# Making a dividing plate



## MRA (Apr 12, 2017)

hi all

Flushed with success at getting my home-brew milling machine to work, I fancy having a go at gear cutting.  I've read up on an approximate method using a home-made hob by 'Helichron', referenced from this forum - very interesting and nicely explained.  I have a long-term loan of a rotary table whose handle does 3 turns to the degree.  So I next need to make something to attach one of my lathe chucks to the table, to come up with a big angle plate to sit it upright, and to make a dividing plate.

My question, which is a bit of a daft one, is to folks who've done a bit of this before - what kind of divisions are useful on the plate?  I know that's just asking for the response 'how many teeth are you hoping for?!' - but it struck me that for a given worm ratio, certain numbers (like the eminently divisible 60, perhaps) might be more useful than others (43, say...).  What do you think - are there rules of thumb?     

I do have a goal in mind, which is a pair of spur gears for a knackered set of small bending rolls at work.  But this is just the excuse, really.


----------



## bazmak (Apr 12, 2017)

24 is the smallest useful one does 1,2,3,4,6,8,12 and 24
60 does 5,10,15,20 and 30
63 does 7,9 and 21
The more  unusual nos do less and are usually only made for specific sizes
This is of course for direct deviding,with a worm and wheel and indirect deviding the nos usually range from 55 to 65 or thereabouts.Others will with much more knowledge than me will chip in


----------



## MRA (Apr 13, 2017)

Thanks very much, that's a useful start for me.  But I've already dropped a clanger:



MRA said:


> ...I have a long-term loan of a rotary table whose handle does 3 turns to the degree...
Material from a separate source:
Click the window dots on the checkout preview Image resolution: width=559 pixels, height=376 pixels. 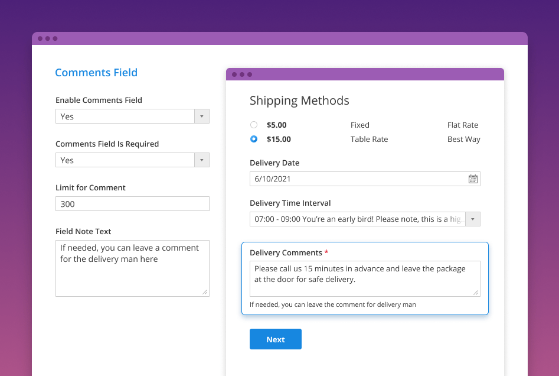[x=242, y=74]
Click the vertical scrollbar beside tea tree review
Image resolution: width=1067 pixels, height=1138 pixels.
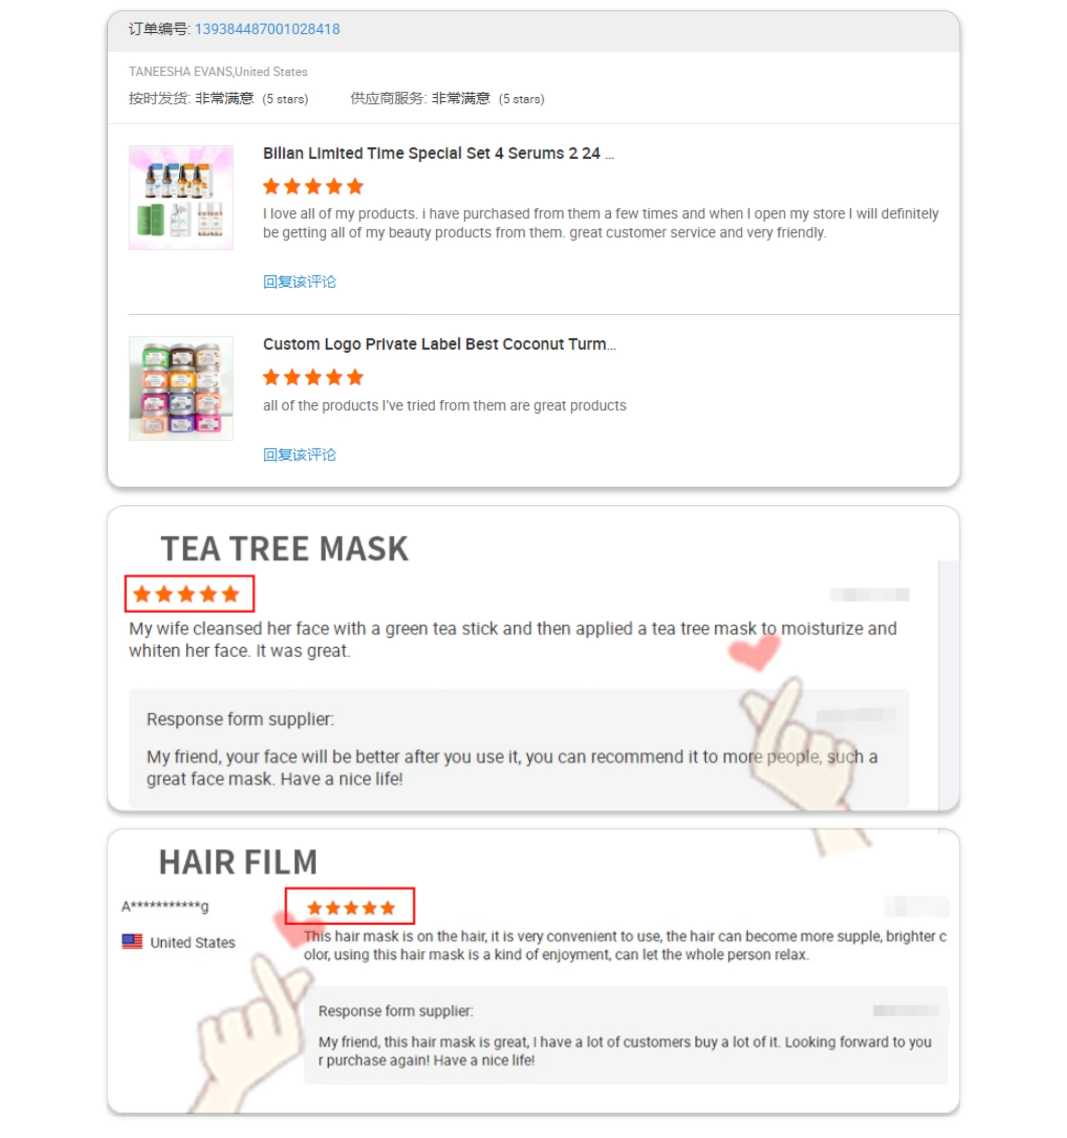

...by which I meant, of course (!), 3 degrees to the turn!


----------



## MRA (Apr 13, 2017)

Well, as the late Ian Drury said, "there ain't half been some clever b*****ds".

I started to work this all out on a spreadsheet, which involved me looking at long decimals and trying to guess how many 17ths (for example) such decimals  might correspond to.  I lost heart somewhere in the 23rds.

But - here is a web page which will let you put in your worm ratio and tell you what dividing plate set of holes will give you what set of gear teeth.  Then it will draw the plate for you, so you can print it out and use it as a template.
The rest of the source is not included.